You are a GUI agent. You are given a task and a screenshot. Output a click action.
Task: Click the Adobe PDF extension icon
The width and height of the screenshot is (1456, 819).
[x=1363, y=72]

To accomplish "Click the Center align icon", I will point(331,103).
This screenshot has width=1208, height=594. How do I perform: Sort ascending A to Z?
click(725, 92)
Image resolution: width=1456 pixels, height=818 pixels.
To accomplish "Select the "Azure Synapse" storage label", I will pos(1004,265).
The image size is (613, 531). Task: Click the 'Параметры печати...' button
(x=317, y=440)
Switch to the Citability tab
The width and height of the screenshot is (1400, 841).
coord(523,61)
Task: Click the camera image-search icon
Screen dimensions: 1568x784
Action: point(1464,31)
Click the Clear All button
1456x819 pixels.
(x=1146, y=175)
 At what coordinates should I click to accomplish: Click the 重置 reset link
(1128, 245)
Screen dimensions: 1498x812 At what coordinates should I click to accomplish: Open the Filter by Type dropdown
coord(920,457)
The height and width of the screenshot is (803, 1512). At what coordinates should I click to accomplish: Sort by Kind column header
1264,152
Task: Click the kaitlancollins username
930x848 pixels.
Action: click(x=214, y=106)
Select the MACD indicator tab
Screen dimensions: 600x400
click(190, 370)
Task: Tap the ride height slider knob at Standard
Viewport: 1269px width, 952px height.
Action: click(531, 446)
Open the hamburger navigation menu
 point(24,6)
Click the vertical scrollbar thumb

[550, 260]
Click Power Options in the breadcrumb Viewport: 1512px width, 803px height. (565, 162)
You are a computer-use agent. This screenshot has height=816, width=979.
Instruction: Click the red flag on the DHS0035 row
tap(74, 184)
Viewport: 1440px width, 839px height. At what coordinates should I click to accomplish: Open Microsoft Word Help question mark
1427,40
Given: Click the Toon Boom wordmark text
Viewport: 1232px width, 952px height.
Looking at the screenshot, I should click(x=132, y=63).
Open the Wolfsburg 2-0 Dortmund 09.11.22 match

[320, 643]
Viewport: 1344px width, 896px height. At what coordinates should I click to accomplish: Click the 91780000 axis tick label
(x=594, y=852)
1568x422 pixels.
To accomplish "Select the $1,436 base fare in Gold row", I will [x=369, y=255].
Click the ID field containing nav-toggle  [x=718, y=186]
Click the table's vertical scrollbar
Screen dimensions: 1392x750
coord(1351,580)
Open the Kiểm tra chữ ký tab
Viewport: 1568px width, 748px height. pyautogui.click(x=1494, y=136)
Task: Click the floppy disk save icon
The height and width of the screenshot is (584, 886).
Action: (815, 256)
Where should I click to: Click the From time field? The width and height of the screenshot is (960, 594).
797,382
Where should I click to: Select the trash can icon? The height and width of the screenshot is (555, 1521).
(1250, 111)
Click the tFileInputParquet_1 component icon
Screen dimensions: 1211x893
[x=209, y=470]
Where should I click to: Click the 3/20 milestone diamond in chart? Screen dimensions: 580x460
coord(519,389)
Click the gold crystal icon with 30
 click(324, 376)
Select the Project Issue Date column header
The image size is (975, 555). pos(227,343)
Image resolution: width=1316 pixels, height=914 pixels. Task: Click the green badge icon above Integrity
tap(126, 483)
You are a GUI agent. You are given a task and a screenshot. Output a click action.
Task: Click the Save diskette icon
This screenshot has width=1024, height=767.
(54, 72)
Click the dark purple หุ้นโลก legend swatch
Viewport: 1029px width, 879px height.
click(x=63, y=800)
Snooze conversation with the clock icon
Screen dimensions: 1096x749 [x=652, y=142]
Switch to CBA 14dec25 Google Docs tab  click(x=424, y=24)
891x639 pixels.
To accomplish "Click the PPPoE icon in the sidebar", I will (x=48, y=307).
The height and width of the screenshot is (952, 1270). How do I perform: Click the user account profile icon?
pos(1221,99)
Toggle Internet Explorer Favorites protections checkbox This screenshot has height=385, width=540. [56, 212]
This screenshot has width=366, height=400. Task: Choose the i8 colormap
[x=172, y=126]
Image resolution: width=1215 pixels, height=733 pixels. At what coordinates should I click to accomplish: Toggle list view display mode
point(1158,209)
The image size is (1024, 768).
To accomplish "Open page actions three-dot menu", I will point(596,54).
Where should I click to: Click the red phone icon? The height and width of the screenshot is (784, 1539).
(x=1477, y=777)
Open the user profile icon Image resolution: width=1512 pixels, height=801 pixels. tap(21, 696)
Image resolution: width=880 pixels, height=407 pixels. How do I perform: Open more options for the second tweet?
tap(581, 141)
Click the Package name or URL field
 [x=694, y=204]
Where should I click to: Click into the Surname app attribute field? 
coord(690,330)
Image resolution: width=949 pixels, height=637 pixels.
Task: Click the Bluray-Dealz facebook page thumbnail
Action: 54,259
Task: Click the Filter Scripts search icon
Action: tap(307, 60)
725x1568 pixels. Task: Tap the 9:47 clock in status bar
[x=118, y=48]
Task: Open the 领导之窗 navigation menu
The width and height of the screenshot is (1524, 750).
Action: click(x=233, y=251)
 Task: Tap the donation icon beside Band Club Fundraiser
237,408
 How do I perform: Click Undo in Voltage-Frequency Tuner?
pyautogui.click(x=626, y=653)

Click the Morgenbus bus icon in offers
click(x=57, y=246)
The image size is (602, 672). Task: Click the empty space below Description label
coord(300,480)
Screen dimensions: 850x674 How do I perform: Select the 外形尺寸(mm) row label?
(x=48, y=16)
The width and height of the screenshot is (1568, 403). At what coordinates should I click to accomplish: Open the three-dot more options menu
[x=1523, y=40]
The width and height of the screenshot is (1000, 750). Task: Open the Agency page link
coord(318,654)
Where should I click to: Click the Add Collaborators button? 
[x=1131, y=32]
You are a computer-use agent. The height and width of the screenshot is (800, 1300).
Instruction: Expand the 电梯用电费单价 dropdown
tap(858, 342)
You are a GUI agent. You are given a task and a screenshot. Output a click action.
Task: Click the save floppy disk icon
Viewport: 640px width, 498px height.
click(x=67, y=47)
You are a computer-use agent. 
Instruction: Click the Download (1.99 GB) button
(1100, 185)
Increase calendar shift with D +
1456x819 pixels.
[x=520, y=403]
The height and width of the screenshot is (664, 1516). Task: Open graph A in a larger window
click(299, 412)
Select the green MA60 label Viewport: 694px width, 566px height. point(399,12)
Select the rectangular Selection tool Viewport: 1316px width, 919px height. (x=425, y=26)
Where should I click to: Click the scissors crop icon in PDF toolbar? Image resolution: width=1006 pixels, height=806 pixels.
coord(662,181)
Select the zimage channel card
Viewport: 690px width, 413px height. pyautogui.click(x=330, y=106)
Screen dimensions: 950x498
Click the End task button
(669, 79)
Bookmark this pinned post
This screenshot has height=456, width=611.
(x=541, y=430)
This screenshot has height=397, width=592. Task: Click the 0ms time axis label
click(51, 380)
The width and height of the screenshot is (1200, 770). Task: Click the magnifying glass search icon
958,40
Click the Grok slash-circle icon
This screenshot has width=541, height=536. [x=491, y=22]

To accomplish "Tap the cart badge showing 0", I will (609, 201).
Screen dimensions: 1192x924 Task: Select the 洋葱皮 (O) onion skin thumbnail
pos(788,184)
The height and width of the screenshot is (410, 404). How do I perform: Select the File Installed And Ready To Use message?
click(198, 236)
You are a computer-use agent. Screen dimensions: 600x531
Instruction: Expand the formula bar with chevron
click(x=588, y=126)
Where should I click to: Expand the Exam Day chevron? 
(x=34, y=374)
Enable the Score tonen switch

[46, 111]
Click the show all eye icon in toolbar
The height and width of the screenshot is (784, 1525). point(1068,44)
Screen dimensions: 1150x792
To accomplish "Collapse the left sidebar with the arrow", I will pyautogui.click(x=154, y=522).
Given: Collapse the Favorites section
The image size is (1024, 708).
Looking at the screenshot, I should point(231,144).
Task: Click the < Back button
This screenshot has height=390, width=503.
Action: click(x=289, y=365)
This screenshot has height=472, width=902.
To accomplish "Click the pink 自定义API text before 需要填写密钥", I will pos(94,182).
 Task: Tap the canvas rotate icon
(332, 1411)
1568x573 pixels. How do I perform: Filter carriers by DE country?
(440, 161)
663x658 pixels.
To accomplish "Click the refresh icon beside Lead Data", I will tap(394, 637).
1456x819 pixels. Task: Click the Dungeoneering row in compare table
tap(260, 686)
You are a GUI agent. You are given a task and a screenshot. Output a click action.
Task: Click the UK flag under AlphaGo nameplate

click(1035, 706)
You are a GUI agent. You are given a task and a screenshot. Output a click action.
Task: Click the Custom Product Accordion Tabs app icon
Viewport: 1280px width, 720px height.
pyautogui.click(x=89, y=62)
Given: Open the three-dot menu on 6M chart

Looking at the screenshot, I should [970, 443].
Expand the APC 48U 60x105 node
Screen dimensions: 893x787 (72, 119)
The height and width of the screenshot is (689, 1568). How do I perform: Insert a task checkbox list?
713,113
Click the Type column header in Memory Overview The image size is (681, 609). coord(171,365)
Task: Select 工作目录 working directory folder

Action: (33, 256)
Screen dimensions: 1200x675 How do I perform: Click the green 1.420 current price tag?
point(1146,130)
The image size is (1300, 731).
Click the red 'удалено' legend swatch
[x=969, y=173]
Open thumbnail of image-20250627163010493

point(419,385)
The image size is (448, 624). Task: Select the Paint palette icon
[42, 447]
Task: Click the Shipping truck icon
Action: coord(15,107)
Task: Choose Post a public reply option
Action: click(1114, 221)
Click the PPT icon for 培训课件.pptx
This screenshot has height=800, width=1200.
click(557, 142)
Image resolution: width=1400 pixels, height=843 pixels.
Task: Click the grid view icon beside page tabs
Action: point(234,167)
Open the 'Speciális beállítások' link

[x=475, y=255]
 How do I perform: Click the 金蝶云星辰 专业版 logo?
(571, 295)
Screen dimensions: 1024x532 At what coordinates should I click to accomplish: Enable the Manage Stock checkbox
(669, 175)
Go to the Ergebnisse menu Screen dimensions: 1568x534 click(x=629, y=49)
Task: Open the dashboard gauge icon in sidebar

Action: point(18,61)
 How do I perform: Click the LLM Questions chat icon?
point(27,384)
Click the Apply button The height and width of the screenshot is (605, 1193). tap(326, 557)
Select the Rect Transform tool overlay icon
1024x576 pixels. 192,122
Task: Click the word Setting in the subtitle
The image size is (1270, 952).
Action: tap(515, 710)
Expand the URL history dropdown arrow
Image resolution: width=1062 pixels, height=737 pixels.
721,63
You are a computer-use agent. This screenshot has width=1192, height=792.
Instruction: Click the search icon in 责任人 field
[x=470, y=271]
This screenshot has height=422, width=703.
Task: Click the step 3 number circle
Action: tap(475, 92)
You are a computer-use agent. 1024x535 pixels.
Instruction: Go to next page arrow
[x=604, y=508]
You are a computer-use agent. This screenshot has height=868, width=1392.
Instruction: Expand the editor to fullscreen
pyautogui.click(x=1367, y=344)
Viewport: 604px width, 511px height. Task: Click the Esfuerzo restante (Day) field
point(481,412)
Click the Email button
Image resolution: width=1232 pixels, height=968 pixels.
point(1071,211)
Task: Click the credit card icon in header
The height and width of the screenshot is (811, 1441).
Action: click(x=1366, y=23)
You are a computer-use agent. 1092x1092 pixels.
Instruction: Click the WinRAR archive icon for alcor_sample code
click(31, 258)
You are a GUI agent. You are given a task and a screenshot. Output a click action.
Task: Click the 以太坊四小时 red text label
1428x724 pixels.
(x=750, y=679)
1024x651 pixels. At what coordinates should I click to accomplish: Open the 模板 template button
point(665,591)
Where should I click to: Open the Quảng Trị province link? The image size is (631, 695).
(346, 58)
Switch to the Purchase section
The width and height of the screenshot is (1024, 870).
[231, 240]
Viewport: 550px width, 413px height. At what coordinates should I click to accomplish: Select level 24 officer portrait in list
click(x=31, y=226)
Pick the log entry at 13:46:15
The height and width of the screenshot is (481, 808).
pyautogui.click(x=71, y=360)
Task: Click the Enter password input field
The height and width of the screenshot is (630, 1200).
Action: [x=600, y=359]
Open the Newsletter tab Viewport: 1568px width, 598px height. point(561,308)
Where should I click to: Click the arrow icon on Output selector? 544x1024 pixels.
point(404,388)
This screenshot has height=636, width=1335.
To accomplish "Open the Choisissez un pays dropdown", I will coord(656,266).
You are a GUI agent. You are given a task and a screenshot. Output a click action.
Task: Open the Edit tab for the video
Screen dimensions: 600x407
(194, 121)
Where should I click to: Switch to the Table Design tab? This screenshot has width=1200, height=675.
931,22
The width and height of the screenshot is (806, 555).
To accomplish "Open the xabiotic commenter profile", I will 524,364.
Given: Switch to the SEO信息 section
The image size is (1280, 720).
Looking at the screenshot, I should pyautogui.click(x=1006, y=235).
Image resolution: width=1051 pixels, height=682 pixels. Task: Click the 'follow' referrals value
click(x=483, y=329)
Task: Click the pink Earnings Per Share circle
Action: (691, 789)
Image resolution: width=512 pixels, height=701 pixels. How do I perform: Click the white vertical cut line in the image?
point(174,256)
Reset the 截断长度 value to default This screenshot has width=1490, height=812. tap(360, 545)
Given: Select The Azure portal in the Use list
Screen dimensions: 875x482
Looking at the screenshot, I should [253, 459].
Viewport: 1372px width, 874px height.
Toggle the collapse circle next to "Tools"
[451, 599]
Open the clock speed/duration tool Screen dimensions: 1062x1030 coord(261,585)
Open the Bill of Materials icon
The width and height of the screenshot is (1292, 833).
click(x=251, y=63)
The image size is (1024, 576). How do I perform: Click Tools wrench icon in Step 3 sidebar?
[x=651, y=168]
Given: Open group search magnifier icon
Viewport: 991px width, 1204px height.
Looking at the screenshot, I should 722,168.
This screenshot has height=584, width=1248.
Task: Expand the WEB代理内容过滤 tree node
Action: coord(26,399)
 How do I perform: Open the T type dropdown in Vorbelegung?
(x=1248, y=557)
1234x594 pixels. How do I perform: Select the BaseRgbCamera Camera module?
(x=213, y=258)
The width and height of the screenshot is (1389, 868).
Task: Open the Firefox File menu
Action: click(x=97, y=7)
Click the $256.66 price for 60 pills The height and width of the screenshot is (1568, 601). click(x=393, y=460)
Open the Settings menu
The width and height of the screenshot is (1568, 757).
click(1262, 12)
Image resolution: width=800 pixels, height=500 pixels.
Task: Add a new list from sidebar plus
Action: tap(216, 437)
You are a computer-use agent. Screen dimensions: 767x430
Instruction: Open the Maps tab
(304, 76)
--
- **GOAL**
Reproduce verbatim the part of the records that opens with their first line and closes with the line containing "coord(523,61)", including both of those lines.

- **EXERCISE RESPONSE**
You are a GUI agent. You are given a task and a screenshot. Output a click action.
Task: Click the Adobe PDF extension icon
The width and height of the screenshot is (1456, 819).
[x=1363, y=72]

To accomplish "Click the Center align icon", I will point(331,103).
This screenshot has width=1208, height=594. How do I perform: Sort ascending A to Z?
click(725, 92)
Image resolution: width=1456 pixels, height=818 pixels.
To accomplish "Select the "Azure Synapse" storage label", I will pos(1004,265).
The image size is (613, 531). Task: Click the 'Параметры печати...' button
(x=317, y=440)
Switch to the Citability tab
The width and height of the screenshot is (1400, 841).
coord(523,61)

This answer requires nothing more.